*Data entries*:
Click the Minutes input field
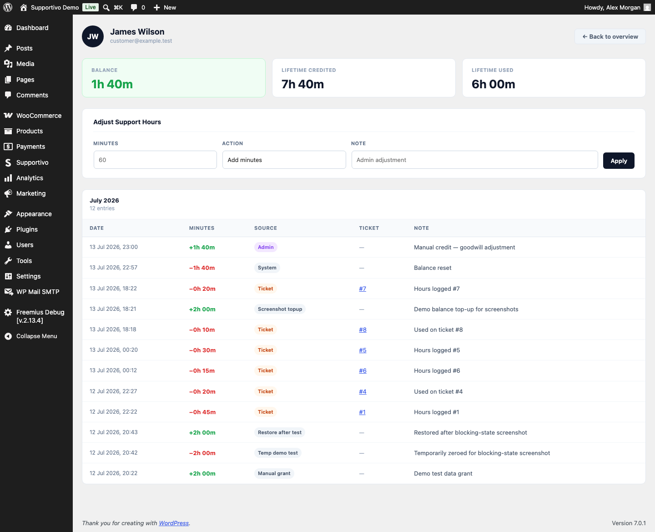Viewport: 655px width, 532px height. click(x=155, y=160)
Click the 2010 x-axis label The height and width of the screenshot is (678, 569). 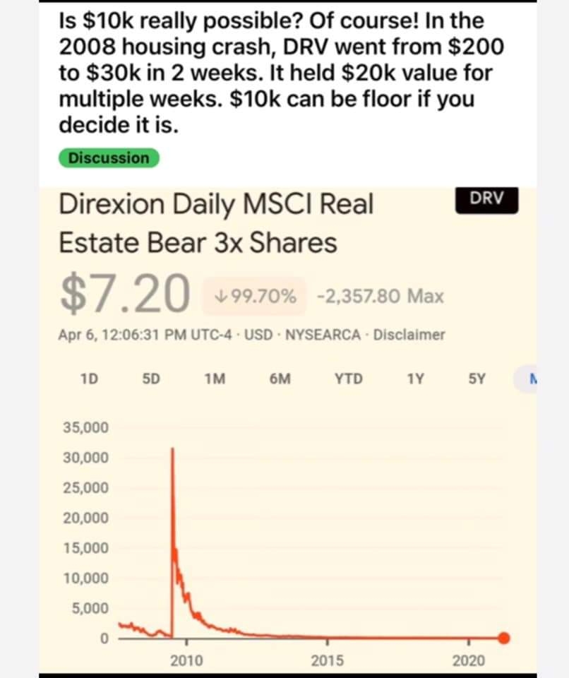click(x=186, y=660)
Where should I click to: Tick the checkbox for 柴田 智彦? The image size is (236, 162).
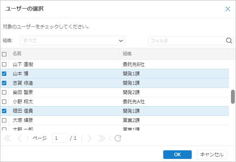click(4, 92)
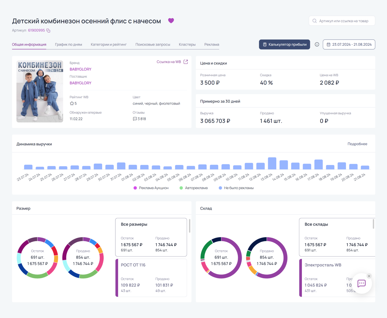
Task: Open reviews via the speech bubble icon
Action: click(x=135, y=119)
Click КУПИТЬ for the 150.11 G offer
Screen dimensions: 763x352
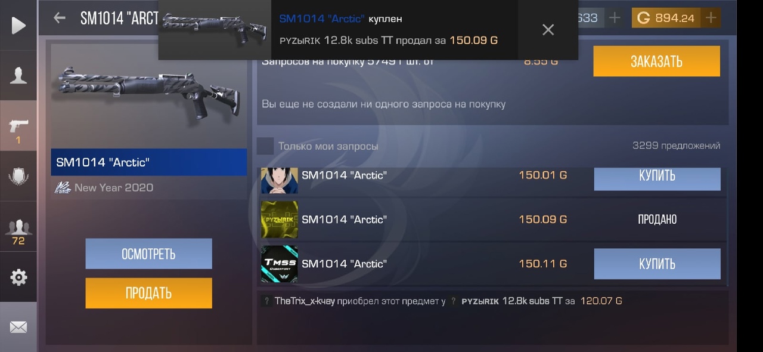point(657,264)
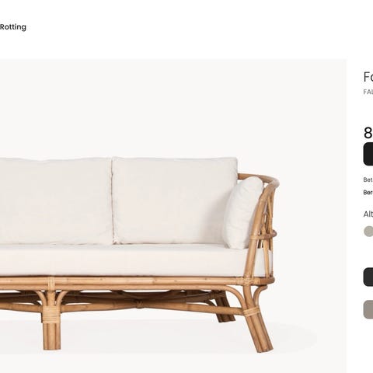This screenshot has height=373, width=373.
Task: Click the "Bet" payment info text
Action: click(368, 180)
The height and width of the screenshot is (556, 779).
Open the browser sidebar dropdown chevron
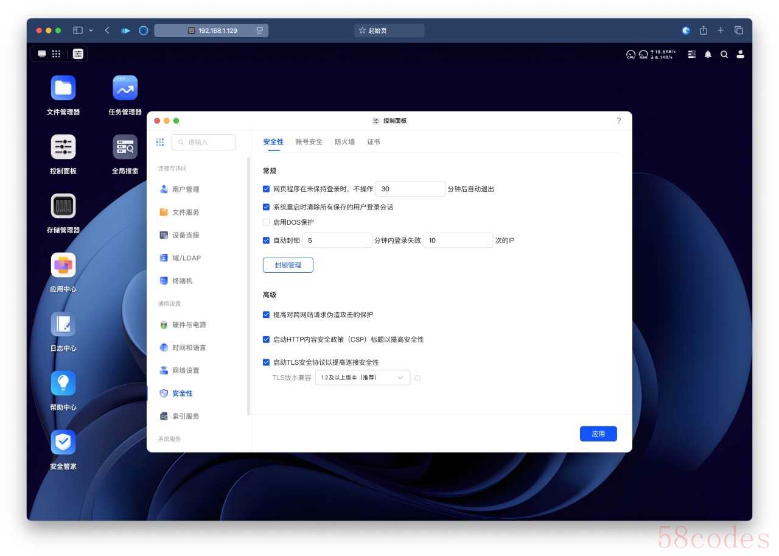(x=91, y=30)
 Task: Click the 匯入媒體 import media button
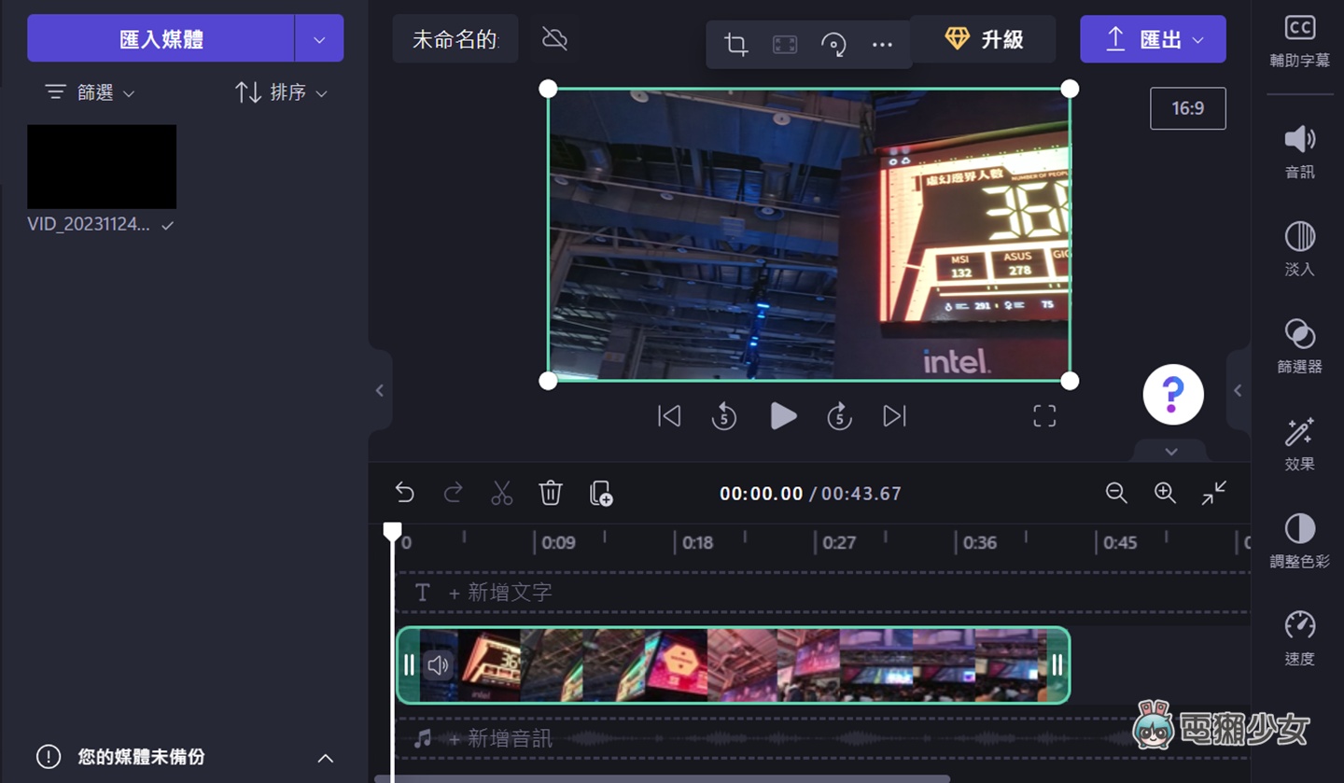tap(161, 39)
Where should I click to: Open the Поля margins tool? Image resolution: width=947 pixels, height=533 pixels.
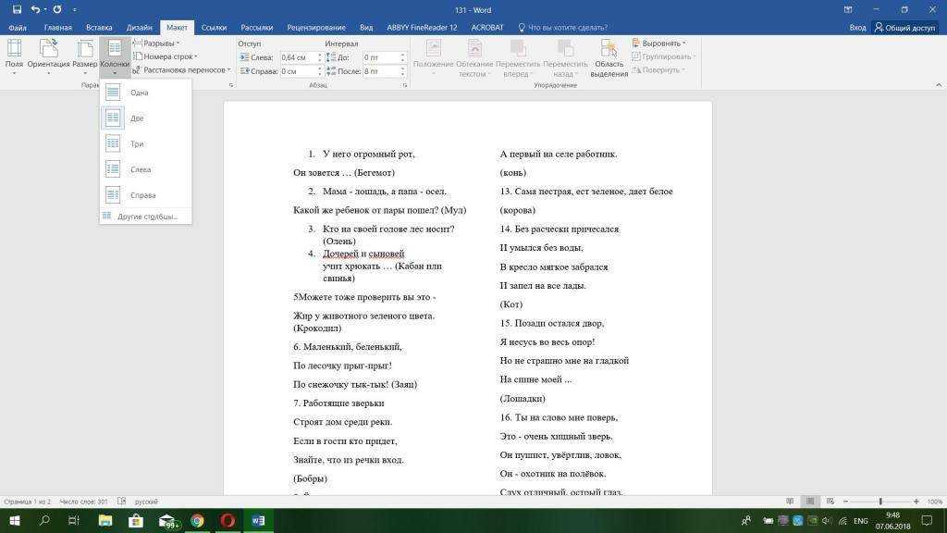pos(14,56)
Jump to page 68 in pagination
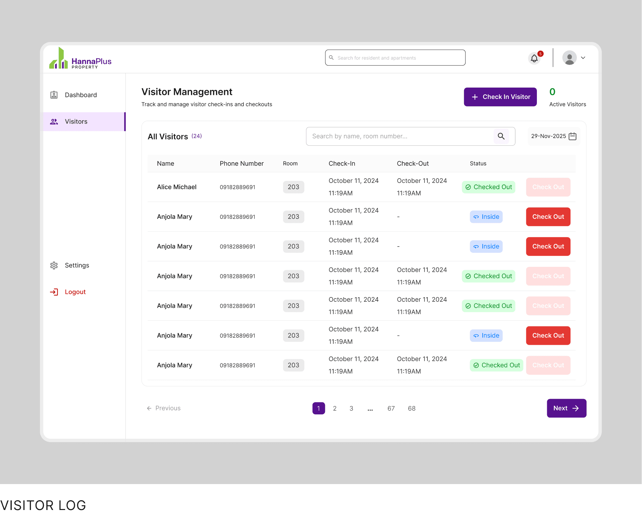This screenshot has width=642, height=515. (411, 408)
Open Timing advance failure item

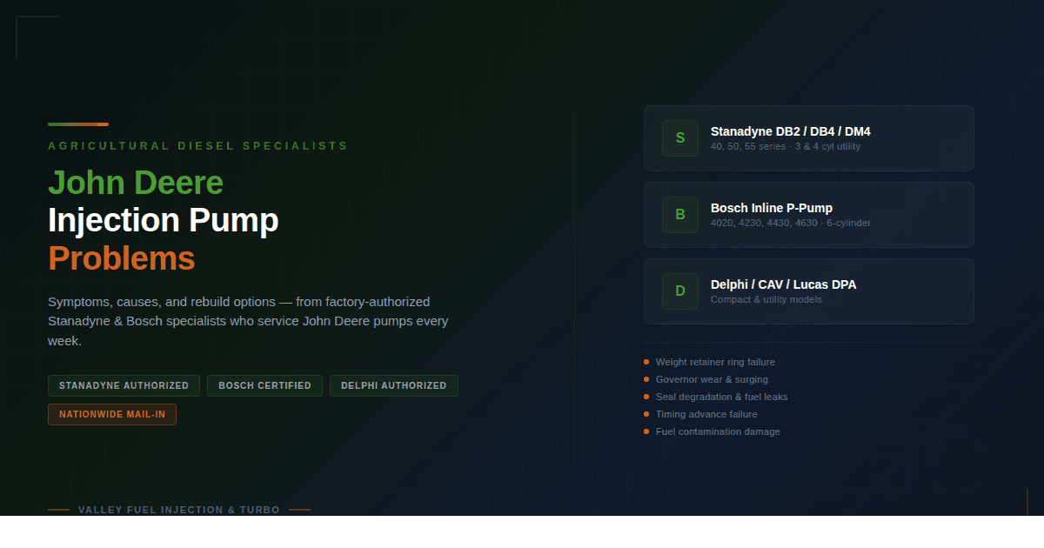706,414
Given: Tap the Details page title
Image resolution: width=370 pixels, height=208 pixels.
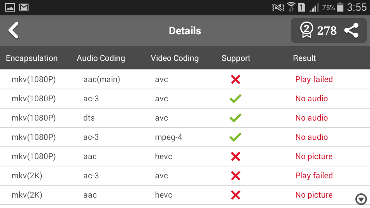Looking at the screenshot, I should [x=185, y=31].
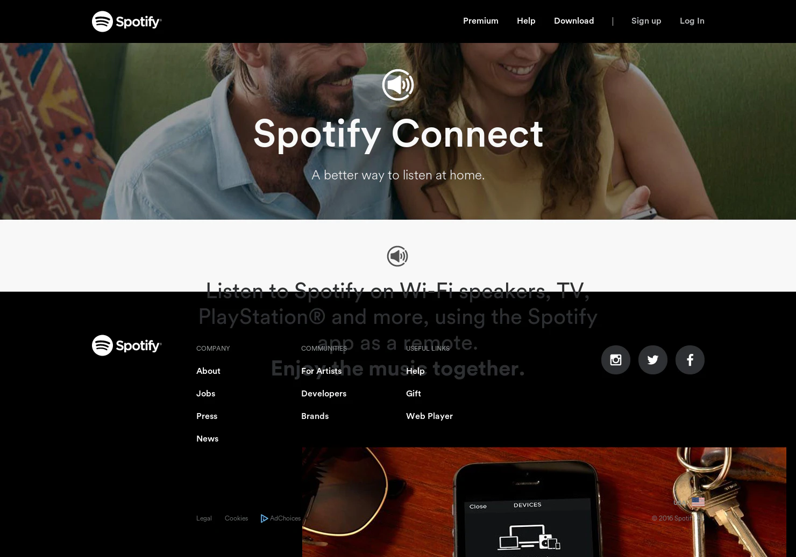Click the Log In link

click(x=692, y=21)
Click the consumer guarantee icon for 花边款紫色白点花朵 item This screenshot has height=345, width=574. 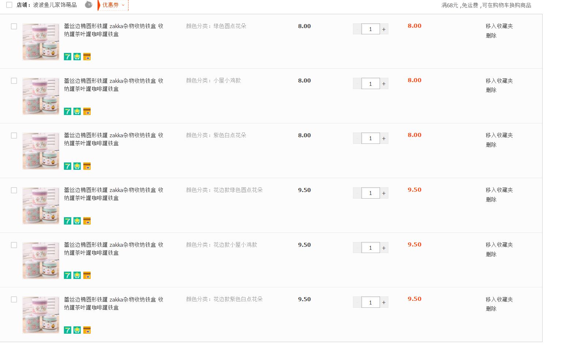[77, 330]
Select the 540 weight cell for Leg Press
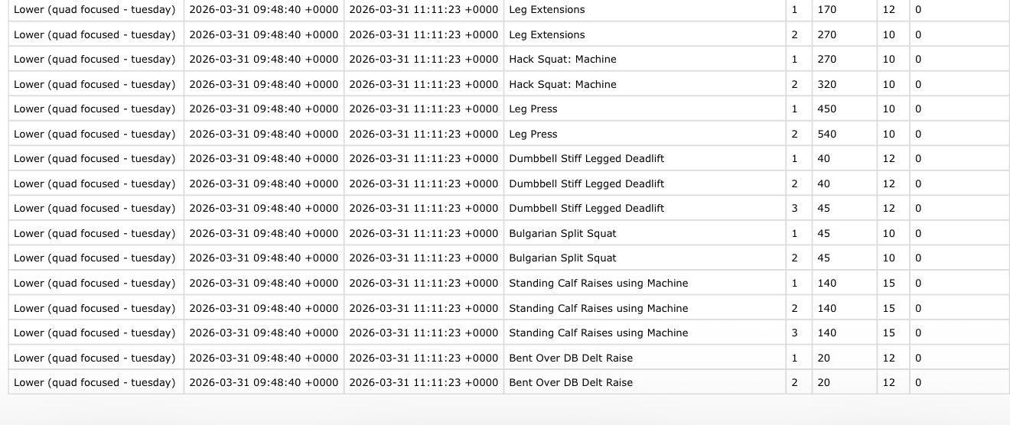Screen dimensions: 1010x425 tap(826, 134)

*Set problem*: Will you edit the stretch of data from the line containing "Where should I click to: Tick" through the line containing "click(x=692, y=21)", swapping "pagination" for "page navigation" and keeping everything else the same? Return only those lines, with the pictures left out.

*Full output*:
Where should I click to: Tick the checkbox for 柴田 智彦? The image size is (236, 162).
click(4, 92)
Task: Open reviews via the speech bubble icon
Action: click(x=135, y=119)
Click КУПИТЬ for the 150.11 G offer
Screen dimensions: 763x352
point(657,264)
This screenshot has height=373, width=373.
Task: Click the "Bet" payment info text
Action: click(368, 180)
The height and width of the screenshot is (556, 779).
Open the browser sidebar dropdown chevron
(x=91, y=30)
 Task: Click the 匯入媒體 import media button
tap(161, 39)
Where should I click to: Open the Поля margins tool? Image resolution: width=947 pixels, height=533 pixels.
pos(14,56)
Jump to page 68 in page navigation
This screenshot has width=642, height=515. (411, 408)
Open Timing advance failure item

706,414
Given: Tap the Details page title
Image resolution: width=370 pixels, height=208 pixels.
Looking at the screenshot, I should [x=185, y=31].
Click the Log In link

click(x=692, y=21)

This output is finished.